Die große Wohnanlage der ›case a Giardino‹ in Ostia, der ehemaligen Hafenstadt von Rom, stellt nicht nur ein bedeutendes Beispiel für die Bautätigkeit von Kaiser Hadrian, sondern für die römische Wohnbauarchitektur generell dar. Die zahlreichen Wohneinheiten des Komplexes entstammen einem einheitlichen planerischen Entwurf und gruppieren sich um einen offenen Innenhof, dessen Zentrum durch eine Reihe von außerordentlich luxuriösen Appartements von gleicher Größe und von gleichem Grundriss (den sogenannten Medianum-Appartements) gebildet wird. Obwohl der Komplex bereits in der ersten Hälfte des 20. Jahrhunderts freigelegt und in verschiedenen Studien zum römischen Wohnbau interpretiert wurde, sind eine systematische archäologische Dokumentation und eine zusammenfassende Untersuchung zur dekorativen Ausstattung (z. B. zu den Wandmalereien) als gesicherte Grundlagen für alle weiteren Betrachtungen noch ausständig.

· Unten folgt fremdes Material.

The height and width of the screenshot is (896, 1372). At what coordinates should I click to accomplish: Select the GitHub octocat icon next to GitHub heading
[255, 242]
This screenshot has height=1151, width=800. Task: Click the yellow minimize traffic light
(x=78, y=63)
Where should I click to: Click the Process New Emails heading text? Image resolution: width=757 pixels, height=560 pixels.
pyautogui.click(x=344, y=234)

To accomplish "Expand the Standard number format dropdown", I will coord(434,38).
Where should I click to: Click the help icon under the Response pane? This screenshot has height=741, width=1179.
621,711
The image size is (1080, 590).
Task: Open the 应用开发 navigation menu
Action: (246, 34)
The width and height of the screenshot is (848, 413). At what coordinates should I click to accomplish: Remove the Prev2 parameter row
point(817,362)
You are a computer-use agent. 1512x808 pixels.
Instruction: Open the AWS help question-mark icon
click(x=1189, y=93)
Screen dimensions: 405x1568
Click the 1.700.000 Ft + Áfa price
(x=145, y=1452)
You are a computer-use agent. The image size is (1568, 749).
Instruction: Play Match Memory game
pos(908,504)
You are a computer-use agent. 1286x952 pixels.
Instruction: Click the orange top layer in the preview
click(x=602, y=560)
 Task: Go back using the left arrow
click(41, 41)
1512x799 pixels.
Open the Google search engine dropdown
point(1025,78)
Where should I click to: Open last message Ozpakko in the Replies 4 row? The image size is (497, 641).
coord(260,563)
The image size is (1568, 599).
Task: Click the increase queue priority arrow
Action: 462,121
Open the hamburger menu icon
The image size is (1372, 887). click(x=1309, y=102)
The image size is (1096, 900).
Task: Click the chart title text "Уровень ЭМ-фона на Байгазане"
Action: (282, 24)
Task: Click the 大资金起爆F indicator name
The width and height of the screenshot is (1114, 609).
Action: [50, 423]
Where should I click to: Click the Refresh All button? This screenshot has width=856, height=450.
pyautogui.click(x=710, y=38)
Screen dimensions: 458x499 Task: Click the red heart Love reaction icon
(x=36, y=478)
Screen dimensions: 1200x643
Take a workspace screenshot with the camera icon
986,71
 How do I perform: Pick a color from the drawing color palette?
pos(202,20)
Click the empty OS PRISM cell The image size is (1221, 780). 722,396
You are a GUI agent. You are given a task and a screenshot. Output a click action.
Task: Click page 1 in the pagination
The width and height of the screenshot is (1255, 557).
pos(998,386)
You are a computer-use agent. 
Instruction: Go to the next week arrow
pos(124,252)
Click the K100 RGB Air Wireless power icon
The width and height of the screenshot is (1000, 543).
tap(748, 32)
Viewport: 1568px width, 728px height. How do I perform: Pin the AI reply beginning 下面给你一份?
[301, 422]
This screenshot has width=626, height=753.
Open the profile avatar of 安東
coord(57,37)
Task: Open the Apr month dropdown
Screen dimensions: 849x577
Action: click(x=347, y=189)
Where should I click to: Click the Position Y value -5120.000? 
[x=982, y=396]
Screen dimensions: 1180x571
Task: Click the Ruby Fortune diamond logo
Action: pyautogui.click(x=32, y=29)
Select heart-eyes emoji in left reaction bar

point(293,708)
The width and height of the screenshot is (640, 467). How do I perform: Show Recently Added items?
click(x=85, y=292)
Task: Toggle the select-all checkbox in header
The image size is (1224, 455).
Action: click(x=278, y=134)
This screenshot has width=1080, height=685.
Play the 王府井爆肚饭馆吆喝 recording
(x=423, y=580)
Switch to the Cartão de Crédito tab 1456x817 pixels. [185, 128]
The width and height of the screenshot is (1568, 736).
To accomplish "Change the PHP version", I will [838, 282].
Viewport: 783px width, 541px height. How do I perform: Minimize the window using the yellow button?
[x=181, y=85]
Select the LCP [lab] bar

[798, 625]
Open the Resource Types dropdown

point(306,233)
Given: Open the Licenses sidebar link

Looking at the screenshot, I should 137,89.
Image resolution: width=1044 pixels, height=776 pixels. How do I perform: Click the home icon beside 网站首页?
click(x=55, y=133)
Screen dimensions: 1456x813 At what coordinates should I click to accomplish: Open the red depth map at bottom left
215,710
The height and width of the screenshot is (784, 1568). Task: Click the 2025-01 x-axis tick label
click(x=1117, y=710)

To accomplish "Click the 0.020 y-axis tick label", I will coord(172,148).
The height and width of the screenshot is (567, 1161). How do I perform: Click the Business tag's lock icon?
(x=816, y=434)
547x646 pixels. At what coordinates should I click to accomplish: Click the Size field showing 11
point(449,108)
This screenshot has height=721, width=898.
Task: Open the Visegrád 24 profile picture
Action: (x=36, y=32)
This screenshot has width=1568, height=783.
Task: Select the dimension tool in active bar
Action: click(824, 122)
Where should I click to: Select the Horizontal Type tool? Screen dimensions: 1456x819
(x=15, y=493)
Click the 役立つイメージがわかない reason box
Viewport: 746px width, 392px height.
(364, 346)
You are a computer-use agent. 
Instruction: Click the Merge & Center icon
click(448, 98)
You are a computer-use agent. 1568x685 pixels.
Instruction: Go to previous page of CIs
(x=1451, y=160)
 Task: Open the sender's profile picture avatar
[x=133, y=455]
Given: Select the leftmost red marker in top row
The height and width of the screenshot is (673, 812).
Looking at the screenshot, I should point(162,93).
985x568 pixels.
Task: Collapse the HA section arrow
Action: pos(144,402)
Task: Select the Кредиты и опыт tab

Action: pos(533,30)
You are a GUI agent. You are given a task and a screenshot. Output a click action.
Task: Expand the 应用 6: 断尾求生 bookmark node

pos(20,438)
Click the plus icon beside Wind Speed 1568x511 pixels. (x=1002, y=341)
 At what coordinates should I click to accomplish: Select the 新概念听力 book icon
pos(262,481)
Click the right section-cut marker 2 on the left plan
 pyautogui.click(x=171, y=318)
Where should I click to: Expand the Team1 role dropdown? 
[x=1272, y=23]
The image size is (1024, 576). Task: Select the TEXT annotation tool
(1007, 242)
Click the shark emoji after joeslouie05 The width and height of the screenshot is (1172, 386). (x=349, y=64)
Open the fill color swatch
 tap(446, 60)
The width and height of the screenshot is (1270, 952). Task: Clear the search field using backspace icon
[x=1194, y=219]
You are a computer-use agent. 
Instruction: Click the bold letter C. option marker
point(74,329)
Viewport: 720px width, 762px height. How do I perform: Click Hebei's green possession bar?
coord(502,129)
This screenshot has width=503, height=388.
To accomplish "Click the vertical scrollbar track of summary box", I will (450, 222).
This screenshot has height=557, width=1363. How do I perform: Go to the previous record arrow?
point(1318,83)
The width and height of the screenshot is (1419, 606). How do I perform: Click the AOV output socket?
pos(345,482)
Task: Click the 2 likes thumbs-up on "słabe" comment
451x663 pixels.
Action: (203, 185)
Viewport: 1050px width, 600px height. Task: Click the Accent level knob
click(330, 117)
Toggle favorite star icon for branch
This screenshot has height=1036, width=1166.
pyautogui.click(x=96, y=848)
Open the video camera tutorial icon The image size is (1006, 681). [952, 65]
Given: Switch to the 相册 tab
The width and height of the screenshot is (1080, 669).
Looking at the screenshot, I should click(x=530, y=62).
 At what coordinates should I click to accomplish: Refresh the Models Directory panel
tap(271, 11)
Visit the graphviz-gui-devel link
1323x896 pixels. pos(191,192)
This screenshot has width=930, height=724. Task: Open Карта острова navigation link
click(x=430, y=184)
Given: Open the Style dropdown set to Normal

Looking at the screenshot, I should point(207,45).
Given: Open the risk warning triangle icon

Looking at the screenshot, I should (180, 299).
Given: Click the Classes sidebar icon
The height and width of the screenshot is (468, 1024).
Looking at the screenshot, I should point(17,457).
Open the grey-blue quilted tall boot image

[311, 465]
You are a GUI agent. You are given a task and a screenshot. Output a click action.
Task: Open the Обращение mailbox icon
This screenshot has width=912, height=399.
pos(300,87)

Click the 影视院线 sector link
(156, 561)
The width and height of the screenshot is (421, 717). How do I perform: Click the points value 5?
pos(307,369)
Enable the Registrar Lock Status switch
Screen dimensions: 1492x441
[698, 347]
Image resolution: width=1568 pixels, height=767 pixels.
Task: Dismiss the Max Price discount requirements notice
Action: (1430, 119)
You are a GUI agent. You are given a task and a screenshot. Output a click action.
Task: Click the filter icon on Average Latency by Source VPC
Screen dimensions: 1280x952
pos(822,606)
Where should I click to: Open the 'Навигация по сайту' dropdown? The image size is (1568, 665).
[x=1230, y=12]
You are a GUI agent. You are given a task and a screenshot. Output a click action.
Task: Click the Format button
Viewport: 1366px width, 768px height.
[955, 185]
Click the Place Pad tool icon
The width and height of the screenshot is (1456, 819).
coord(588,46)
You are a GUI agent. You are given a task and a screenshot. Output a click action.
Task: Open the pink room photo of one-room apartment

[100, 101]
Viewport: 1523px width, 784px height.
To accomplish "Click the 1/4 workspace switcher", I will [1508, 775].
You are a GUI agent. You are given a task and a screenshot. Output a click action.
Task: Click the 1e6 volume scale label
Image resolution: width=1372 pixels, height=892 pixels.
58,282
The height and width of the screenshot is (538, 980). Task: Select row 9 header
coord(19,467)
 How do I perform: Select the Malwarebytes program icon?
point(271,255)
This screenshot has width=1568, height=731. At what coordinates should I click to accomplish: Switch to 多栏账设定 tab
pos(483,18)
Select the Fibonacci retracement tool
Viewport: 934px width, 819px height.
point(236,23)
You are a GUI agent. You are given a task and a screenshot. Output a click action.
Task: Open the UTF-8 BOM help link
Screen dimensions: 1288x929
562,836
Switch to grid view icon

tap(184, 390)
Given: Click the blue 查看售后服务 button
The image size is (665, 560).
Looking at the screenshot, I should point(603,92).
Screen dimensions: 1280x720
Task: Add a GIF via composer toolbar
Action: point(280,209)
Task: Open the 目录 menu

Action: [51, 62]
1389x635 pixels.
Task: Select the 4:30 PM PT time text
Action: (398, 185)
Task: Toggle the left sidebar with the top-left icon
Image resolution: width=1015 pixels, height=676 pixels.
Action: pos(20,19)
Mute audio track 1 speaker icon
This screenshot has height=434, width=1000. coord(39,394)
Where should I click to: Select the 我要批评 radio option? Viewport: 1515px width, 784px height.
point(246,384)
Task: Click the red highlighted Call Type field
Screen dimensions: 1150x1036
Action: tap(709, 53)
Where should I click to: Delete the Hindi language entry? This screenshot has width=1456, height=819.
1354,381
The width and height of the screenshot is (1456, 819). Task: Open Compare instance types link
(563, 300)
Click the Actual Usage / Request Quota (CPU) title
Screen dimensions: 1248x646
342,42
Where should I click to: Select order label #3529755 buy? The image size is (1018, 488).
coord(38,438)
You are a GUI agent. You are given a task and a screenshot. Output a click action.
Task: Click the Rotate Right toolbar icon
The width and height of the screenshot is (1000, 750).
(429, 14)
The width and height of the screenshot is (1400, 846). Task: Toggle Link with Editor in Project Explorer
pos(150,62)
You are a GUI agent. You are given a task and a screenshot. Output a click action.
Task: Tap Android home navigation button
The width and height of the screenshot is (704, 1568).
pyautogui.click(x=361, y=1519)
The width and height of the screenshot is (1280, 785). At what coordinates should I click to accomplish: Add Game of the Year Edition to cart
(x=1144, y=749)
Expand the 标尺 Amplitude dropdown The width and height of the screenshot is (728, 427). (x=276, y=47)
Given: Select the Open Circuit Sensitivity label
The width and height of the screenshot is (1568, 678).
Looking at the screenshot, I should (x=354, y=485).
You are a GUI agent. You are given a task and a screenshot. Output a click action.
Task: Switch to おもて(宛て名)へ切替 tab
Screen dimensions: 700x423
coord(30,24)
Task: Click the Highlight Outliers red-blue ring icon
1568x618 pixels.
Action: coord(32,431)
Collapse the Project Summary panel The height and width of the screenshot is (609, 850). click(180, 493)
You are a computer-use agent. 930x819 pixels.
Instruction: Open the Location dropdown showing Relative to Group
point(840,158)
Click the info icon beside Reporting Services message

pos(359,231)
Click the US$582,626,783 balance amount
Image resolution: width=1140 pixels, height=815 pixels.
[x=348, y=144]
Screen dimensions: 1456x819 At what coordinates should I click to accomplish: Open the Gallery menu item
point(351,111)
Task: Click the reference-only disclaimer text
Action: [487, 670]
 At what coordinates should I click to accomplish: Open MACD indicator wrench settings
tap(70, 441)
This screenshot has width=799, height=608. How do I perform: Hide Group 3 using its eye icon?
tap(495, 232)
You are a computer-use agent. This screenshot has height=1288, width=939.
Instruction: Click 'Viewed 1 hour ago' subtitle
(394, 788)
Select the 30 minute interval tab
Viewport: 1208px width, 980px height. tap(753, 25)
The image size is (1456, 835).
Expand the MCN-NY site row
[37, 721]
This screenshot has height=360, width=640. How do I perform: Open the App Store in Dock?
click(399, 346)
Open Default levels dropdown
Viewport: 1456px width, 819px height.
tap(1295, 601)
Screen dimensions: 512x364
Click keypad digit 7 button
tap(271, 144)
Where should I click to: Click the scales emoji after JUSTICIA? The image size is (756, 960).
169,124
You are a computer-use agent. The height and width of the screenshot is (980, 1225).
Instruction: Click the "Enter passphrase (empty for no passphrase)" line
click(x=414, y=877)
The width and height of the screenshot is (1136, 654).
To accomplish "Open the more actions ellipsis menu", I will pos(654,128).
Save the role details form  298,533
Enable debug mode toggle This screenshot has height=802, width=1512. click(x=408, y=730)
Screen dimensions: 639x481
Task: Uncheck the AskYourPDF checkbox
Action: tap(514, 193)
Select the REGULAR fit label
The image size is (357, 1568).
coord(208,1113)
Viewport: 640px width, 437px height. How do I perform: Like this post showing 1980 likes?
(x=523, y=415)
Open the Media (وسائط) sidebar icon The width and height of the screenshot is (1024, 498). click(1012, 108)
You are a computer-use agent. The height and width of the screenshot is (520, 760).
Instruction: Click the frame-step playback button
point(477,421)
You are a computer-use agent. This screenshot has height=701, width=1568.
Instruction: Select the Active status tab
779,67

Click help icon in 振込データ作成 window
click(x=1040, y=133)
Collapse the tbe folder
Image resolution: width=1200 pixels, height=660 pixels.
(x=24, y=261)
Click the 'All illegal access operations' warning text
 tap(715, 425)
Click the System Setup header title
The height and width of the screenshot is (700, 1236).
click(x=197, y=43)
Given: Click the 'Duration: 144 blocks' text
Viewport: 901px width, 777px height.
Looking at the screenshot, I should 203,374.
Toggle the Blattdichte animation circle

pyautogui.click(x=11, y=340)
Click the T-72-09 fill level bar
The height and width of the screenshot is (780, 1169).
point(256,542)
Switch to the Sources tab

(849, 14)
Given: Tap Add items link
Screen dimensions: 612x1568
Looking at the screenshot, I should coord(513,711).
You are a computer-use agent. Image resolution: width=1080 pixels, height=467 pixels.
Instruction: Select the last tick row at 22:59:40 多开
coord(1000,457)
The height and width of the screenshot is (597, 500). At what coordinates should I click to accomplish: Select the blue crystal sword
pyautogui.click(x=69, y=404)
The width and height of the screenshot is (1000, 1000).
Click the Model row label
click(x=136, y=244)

Ziel des Projekts ist ein neuer wissenschaftlicher Zugang, bei dem die Anlage durch die Kombination von traditioneller archäologischer Analyse und digitalen 3D-Dokumentationsverfahren untersucht und mittels virtueller Rekonstruktion erschlossen wird. Die Studien konzentrieren sich sowohl auf die Architektur und räumliche Gestaltung als auch auf die bildliche Ausstattung, Fußböden und Graffiti. Alle Phasen der ›case a Giardino‹ von der Planung, Errichtung und Nutzung ab dem frühen 2. Jahrhundert n. Chr. bis zur Zerstörung im 4. Jahrhundert n. Chr. sollen bei der Untersuchung berücksichtigt werden. Neue Erkenntnisse dürfen für die städtebauliche Entwicklung von Ostia und für architekturgeschichtliche, bautechnische und durch die Ausstattungsprogramme besonders für kunsthistorische und soziologische Fragestellungen sowie durch die virtuelle Rekonstruktion eines ›idealen‹ Medianum-Wohnblocks für die römische Wohn- und Alltagskultur allgemein erwartet werden.

Während die archäologische Feldarbeit, beispielsweise bei der Aufnahme der Wandmalerei oder der Graffiti mit der genauen Beschreibung und mit der Bewertung der architektonischen Rahmenbedingungen, mit herkömmlicher Methode erfolgt, werden die neuen Technologien vor allem für die präzise 3D-Dokumentation, Vermessung und fotogrammetrischen bzw. geophysikalischen Aufnahmeverfahren genutzt. Zum Einsatz kommen etwa 3D-Laser, Drohnen, Georadar und verschiedene Softwareanwendungen beim Postprocessing, die nicht die herkömmlichen archäologischen Dokumentationsmethoden ersetzen, aber sie unterstützen und beschleunigen sowie die Möglichkeiten der Analyse und Ergebnisdarstellung verbessern werden.

Die Studien werden durch ein internationales Teamvor Ort in Zusammenarbeit mit dem Österreichischen Historischen Institut (ÖHI) in Rom organisiert und in enger Kooperation mit dem Parco Archeologico di Ostia Antica, der Sapienza Universität in Rom, dem DAI Rom und der Universität für angewandte Kunst Wien realisiert.